Dr Bonning said there needed to be adequate inpatient beds, staff and processes to improve patient flows and measured, accountable targets for improving ramping access block and admissions.
“In many communities, the ED is the only health service available after-hours, so we would also like to see the rest of the health system operating at more patient-centred hours,” he added.
AMA Queensland president Dr Chris Perry wants a “doubling of beds” at major tertiary hospitals the PA, RBWH, Townsville and Toowoomba and the Gold Coast and Sunshine Coast university hospitals and more at Ipswich, Cairns, Rockhampton, QEII and Logan hospitals.
“If you want to stop ramping, you’re going to have to start to build,” he said.
“They haven’t kept up with population increases and life expectancy is going up almost every year and the cost of keeping people comfortable and happy is a huge amount,” he said.
And Dr Perry backed calls for a subsidising of private health to encourage its take up and retention, accusing federal governments of “sponging off private patients” for years.
“I think the federal government has been using private insurance and the money of private patients to make health care for them cheaper,” he said.
“If they’re helping to fund private schools, they’re still saving money.
“It makes sense to put a reasonable amount of money into private health.
“Otherwise it costs them more if people aren’t putting their own money into it.”
UWU national ambulance co-ordinator Fiona Scalon said discharging a patient was limited to the availability of doctors and registrars.
“It’s an historical, professional issue that doctors are the only people who can make the decision to discharge someone, even though there are other highly qualified staff,” she said.
She said a lack of free health care outside the hospital system was a problem as people called ambulances when they should be at a medical centre.
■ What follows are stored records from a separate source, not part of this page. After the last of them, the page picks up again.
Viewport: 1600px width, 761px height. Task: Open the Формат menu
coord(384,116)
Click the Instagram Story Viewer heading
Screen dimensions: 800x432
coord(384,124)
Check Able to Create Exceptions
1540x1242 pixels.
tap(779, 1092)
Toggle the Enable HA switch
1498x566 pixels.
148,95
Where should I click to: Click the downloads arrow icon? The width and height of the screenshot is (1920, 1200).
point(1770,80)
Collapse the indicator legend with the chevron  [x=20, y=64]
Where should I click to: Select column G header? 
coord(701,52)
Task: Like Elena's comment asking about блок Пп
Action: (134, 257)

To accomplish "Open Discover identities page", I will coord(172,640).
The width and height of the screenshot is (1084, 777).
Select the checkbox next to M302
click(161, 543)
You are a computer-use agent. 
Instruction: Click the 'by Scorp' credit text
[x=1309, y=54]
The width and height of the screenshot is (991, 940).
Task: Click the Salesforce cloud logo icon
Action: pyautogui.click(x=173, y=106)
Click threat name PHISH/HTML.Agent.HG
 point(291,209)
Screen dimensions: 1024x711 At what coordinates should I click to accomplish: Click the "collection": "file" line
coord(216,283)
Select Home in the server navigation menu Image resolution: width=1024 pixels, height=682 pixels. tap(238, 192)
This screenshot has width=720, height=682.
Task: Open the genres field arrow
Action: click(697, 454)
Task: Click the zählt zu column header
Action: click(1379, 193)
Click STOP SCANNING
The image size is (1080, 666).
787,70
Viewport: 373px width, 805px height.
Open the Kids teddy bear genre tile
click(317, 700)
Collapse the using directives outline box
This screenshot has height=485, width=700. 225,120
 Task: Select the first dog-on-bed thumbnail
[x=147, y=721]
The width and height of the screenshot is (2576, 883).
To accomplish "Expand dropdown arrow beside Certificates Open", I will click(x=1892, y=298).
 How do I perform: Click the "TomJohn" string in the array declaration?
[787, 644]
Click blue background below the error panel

“When the service is losing on average 400 hours per day to resources being delayed at hospital it leaves the system very thin on the ground,” she said.
“The budgeted increases in staffing over the next four years will not address this.”
Queensland Nurses and Midwives’ Union secretary Beth Mohle said governance structures where people were held to account and public reporting were vital.
And she championed new models of care focused on patients, rather than a “conveyor belt” of care.
One example was community nurses that could deliver services in people’s homes, she said.
“There are incredible, passionate, innovative, creative people working in our health system,” she said.
“They just need to be empowered to get on with it and deliver services that will improve outcomes for patients.
“We don’t need consultants to tell us what to do.”